I posted yesterday about Robert Reich looking for the kind of cracks in the Republican coalition that various analysts and political strategists have been expecting to see since around the day after St. Reagan's election as President in 1980.

A more recent favorite piece of wishful thinking, this one dating back to the 2004 election or so, is the expectation of conservative evangelical voters splitting off from the Republicans and voting Democratic.

Sarah Posner expresses informed caution about this assumption in ‘New Evangelical’-Progressive Alliance? Not So Fast Religion Dispatches 01/27/2013. As she points out, 79% of people identifying as white evangelical Christians voted for Mitt Romney in 2012.

Here again we need to keep in mind the difference between signs of a major realignment, smaller signs of shifts in voting habits, and the position of activist groups and major leaders. Regional shifts would also be important. A 10% or 15% shift in partisan preference among Southern or white evangelicals would probably be more significant on a national basis than similar shifts among white evangelicals in Ohio or California. Because there are relatively more of them in the South, and such a shift would be more likely to flip statewide contests from Republican to Democratic winners.

The problem, as Posner describes in her post, is that the alleged signs of significant shifts among evangelicals to more liberal concerns seem to be fairly ephemeral, while the conservative figures who are supposedly showing these signs repeatedly demonstrate their strong agreement with the more traditional culture warriors. She focuses in particular on an essay by Marcia Pally, Evangelicals who have left the right The Immanent Frame 01/15/2013. Posner writes:

If the new evangelicals were to be part of a successful coalition to persuade Congress to pass, for example, meaningful legislation on gun control, immigration reform, or climate change, that would certainly be a positive development for evangelical political advocacy. But what sort of cracks would then develop? Will evangelicals, for example, support an immigration reform package that includes equal treatment for gays and lesbians? Perhaps more important than whether they will work with Democrats is whether they would be able to break the conservative movement’s unyielding grip on the Republican Party.

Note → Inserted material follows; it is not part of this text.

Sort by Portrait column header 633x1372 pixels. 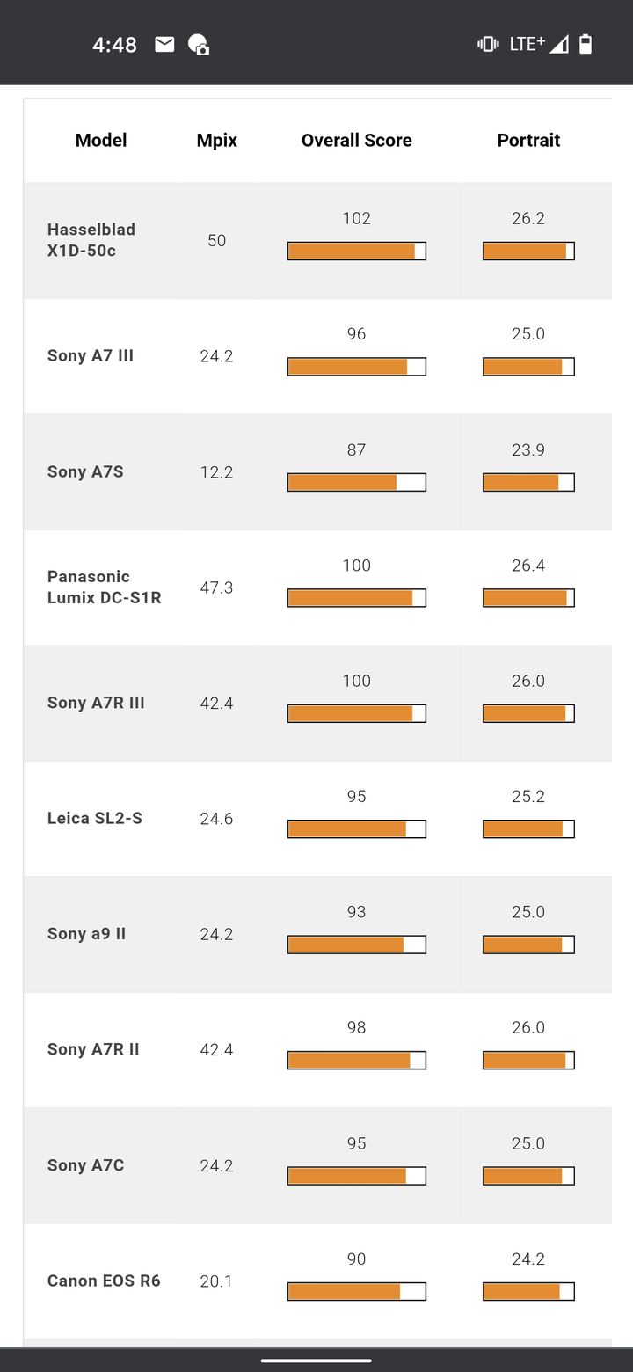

Pally’s essay is framed around the thesis that these evangelicals have “left the right.” But left it for what? What she describes is really another vision of conservatism: church-based charity in lieu of a government safety net; exemptions from government regulation for religious groups; federal funding of religious activities; and persistent sexual puritanism. Perhaps it’s more accurate to say they've left the radical right and are in the process of creating a new religious right, stripped of harsh rhetoric but still undergirded by conservative ideology. Which is a movement worth chronicling, but not, as Pally intimates, as the new saviors of civility in our religiously-inflected politics.
Unfortunately, the tone for fundamentalist Christians - who are a more conservative subset of "evangelical" Christians - is still being set by fatuous nonsense like this, which the authors surely must realize provides encouragement to some of the nastiest extremists, among the antiabortion movement in particular, A Call to Conscience by Ken Conner Christian Post 01/30/2013:

Americans are living in an age, however, where the actions of government increasingly come into conflict with Christian values. As issues like abortion and gay marriage continue to insert themselves into the cultural milieu, Christians and other traditional-minded Americans – including those of other religious faiths – find themselves marginalized and even demonized. The moral authority increasingly rests with those who control the narrative: Big Government, Hollywood, and the mainstream media. In the world of Barack Obama, George Clooney, Bob Schieffer and those like them, it is the folks at Planned Parenthood and the Human Rights Campaign who are on the right side of history. There is a war on for the soul of America, and the growing perception is that it's the Christian remnant who are wearing the black hats.

In the face of this reality, the language of martyrdom is once again becoming relevant. Modern examples of those who are being persecuted by the state or popular culture for their fidelity to their faith include the owners of Chick-Fil-A and Hobby Lobby. Both entities have been blacklisted by the reigning "moral authorities." Both have paid the price for espousing their faith in the public square. Right now the price may just be public opprobrium, or in Hobby Lobby's case, fines. But as we allow government to burgeon, the price will undoubtedly get higher. As Strachen and Walker point out, look what happened in Nazi Germany. National Socialism grew and grew and gradually took control over every area of life. The church was timid and even complicit in the growth of oppressive statism and the persecution of "undesireables," and soon there was little resistance from the wider culture. Dietrich Bonhoeffer and leaders of The Confessing Church were some of the only ones brave enough to say "no," and ultimately paid the price of resistance with their lives.